Committee recommends ending Foreclosure Mediation Program

A joint money subcommittee Wednesday recommended shutting down Nevada’s Foreclosure Mediation Program, citing a recovering housing market and fewer participants than at the height of the recession when the program was established.

Overseen by the Nevada Supreme Court, the Foreclosure Mediation Program was created by the Legislature in 2009 as the state’s economy tanked and the housing market collapsed.

According to statistics presented during Wednesday’s hearing, completed mediations have declined from a high of 7,558 in the 2011 fiscal year to a projected low of 662 in 2017.

Effectiveness is also waning. In 2010, 40 percent of homeowners who went through the program retained their homes. Projections estimate 15 percent by the end of the upcoming fiscal year.
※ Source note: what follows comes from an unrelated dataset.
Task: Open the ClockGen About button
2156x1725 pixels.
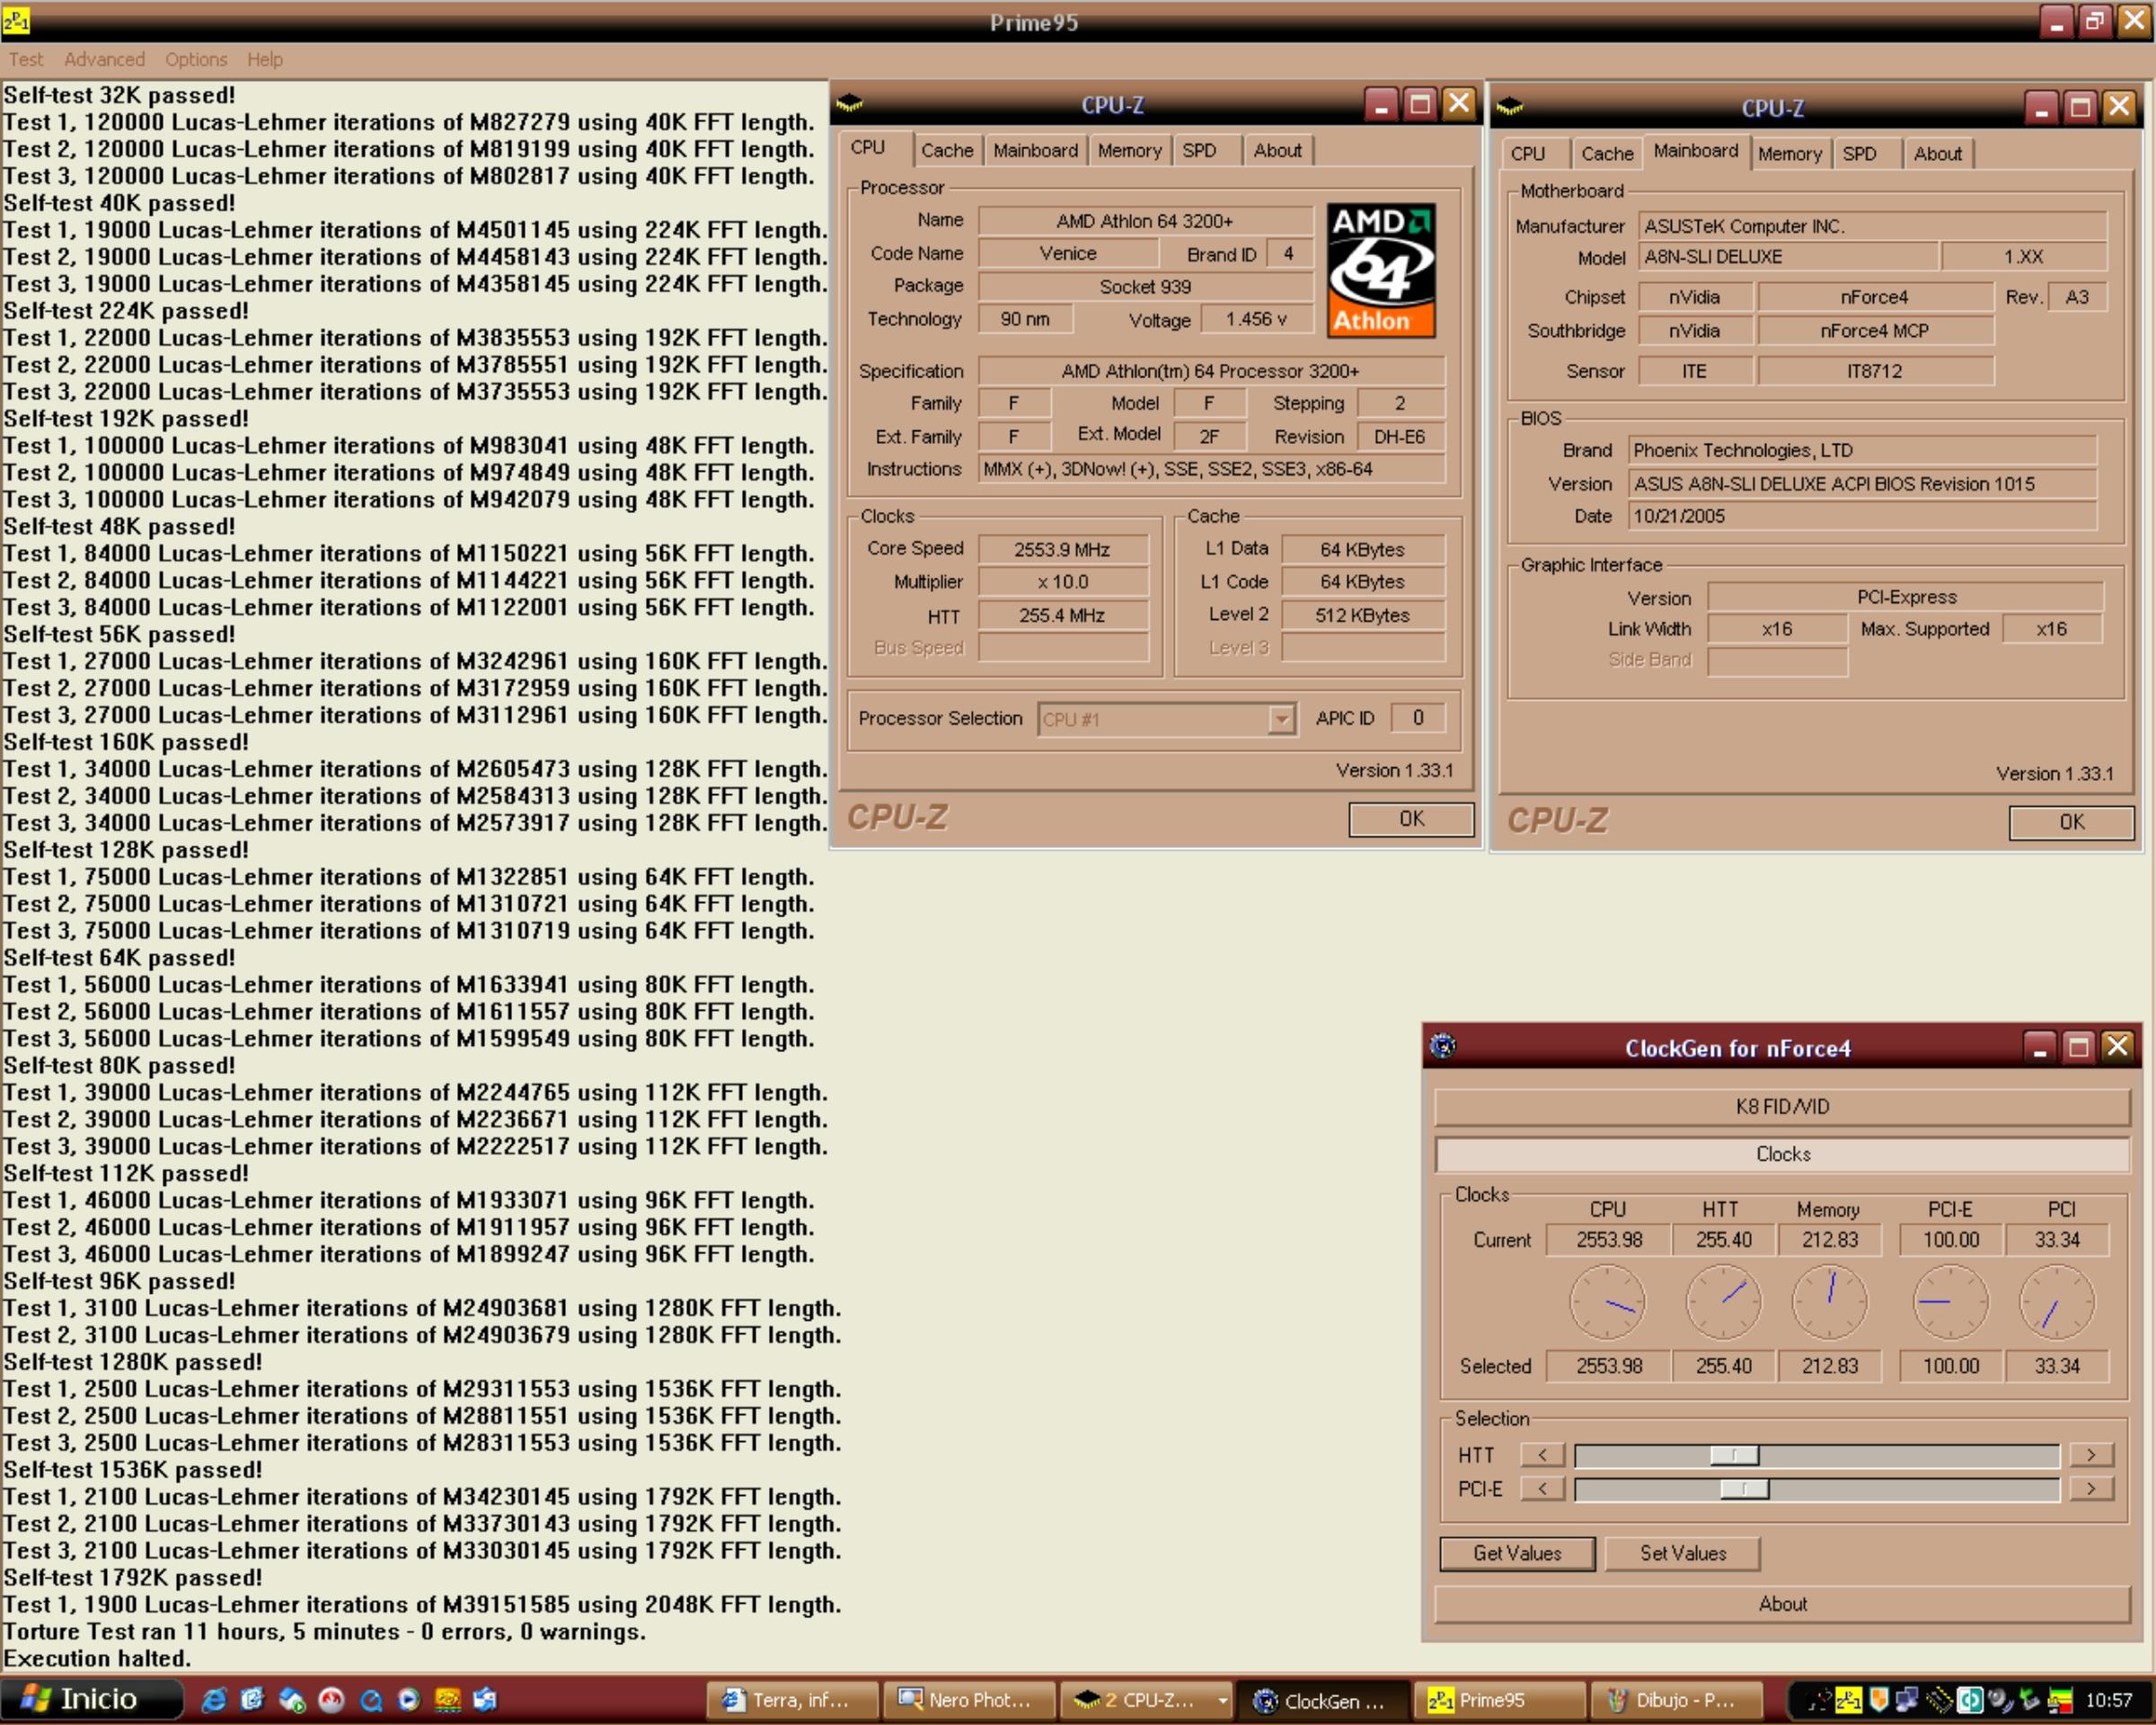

Assemblyman Randy Kirner, R-Reno, said if the trend and projections hold, it would mean only about 100 people would benefit two years from now under a program that costs about $3 million to operate.

Democrats on the money panels argued that while Nevada’s economy is improving, the housing market has not fully recovered. Assemblywoman Heidi Swank, D-Las Vegas, said 282,000 homes in Nevada are still underwater, where people owe more than their homes are worth.

The program is supported by fees, with most coming from a $45 fee attached to filings of notices of default. A $400 mediation service fee also is assessed per case.

In 2010, the program collected $7 million in fees, but the revenues dwindled to $1 million last year.